Oxford psychiatrist Professor Michael Sharpe believes that patients suffering the condition are held back from recovering as they fear exercise and physical activity will make them worse. He feels their anxieties mean they don't push themselves, but taking part in cognitive behavioural therapy could help them overcome their worries.
"They get locked into a pattern where they do less, they get more concerned about doing more," he explained, adding that he insists ME is a "real illness" with severe consequences. "If you live within your limits, that becomes a self-fulfilling prophecy."
Professor Sharpe and his team studied 641 patients, discovering that cognitive behaviour therapy proved more beneficial than the standard medical options to treat the condition. Over 12 months they found the therapy achieved better outcomes than the likes of sleeping pills and pain relief medication. The researchers also noted that working out helped too, with the results published in the Lancet Psychiatry journal.

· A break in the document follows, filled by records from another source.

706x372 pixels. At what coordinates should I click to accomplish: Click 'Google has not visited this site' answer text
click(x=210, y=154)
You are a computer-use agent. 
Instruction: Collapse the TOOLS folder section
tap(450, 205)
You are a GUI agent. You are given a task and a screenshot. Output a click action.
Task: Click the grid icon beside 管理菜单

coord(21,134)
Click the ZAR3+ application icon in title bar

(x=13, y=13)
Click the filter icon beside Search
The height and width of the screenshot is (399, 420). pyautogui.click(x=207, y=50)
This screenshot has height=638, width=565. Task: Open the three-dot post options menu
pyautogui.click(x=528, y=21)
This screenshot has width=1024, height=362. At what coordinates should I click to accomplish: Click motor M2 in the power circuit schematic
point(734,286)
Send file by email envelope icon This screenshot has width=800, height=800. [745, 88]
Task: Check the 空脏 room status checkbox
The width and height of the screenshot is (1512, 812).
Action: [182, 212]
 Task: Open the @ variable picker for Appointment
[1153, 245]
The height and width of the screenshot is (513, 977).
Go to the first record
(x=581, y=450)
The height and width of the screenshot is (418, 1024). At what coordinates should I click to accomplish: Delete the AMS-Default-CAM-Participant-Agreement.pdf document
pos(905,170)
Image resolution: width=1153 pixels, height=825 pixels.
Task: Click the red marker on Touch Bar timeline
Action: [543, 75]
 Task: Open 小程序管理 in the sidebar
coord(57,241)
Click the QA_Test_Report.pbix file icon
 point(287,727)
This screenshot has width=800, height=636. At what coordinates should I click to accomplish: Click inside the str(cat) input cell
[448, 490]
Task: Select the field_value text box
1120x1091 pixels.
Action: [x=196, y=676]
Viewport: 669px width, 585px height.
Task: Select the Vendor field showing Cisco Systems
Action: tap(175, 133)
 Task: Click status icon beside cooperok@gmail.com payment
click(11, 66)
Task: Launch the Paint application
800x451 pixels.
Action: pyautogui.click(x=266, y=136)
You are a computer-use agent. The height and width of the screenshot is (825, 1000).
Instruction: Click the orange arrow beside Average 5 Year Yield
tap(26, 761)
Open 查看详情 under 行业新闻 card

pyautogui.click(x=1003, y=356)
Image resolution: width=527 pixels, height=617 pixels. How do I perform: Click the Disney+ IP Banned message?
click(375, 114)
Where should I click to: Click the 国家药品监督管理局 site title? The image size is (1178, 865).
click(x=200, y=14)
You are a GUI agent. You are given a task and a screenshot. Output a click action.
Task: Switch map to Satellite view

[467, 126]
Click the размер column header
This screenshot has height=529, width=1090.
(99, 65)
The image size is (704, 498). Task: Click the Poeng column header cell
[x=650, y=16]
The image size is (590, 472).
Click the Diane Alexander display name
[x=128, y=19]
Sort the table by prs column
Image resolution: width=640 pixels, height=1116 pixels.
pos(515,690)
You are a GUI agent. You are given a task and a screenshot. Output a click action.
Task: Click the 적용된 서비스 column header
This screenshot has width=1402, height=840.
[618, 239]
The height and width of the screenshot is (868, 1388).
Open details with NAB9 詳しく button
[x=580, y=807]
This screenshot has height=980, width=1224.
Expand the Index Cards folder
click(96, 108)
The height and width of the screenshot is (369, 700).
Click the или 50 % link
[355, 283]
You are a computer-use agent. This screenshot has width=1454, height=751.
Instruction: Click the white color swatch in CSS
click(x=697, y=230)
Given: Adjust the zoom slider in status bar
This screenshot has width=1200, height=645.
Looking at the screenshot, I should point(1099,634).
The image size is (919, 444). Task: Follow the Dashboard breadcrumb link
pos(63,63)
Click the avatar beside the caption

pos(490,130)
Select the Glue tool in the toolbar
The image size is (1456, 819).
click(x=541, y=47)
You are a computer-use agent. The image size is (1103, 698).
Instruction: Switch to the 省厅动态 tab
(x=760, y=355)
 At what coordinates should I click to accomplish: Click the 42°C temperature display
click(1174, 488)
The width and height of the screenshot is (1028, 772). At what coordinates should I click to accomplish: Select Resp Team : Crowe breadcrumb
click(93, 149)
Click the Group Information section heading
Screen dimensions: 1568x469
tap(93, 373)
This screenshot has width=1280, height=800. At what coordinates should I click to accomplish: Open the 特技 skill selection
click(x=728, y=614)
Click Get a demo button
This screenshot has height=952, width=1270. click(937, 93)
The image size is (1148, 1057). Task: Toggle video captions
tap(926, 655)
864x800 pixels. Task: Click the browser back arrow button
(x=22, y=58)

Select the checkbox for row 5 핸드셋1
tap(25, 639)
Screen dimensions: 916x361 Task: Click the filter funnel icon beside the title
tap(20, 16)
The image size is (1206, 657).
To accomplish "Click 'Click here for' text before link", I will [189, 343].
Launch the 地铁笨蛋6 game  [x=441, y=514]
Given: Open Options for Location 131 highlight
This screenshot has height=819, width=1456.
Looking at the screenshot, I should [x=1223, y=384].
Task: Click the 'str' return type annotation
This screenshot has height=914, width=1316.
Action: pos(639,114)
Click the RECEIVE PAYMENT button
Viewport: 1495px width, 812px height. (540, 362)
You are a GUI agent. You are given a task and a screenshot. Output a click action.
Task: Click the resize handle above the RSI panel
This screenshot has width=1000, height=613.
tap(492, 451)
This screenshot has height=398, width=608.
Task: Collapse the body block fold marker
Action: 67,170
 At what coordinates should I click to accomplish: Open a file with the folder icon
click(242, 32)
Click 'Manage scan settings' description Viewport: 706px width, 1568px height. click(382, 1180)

The symptoms of CFS include extreme tiredness, mental lethargy which can go on for years and a flu-like illness. Although what causes it isn't clear, there have been claims it's triggered by viral or bacterial infections, problems with the immune system or hormone imbalance. However, some believe it's more a state of mind and that CFS is a psychological condition.
"Just because your condition gets better with rehabilitation does not mean it is not a real illness," Professor Sharpe added.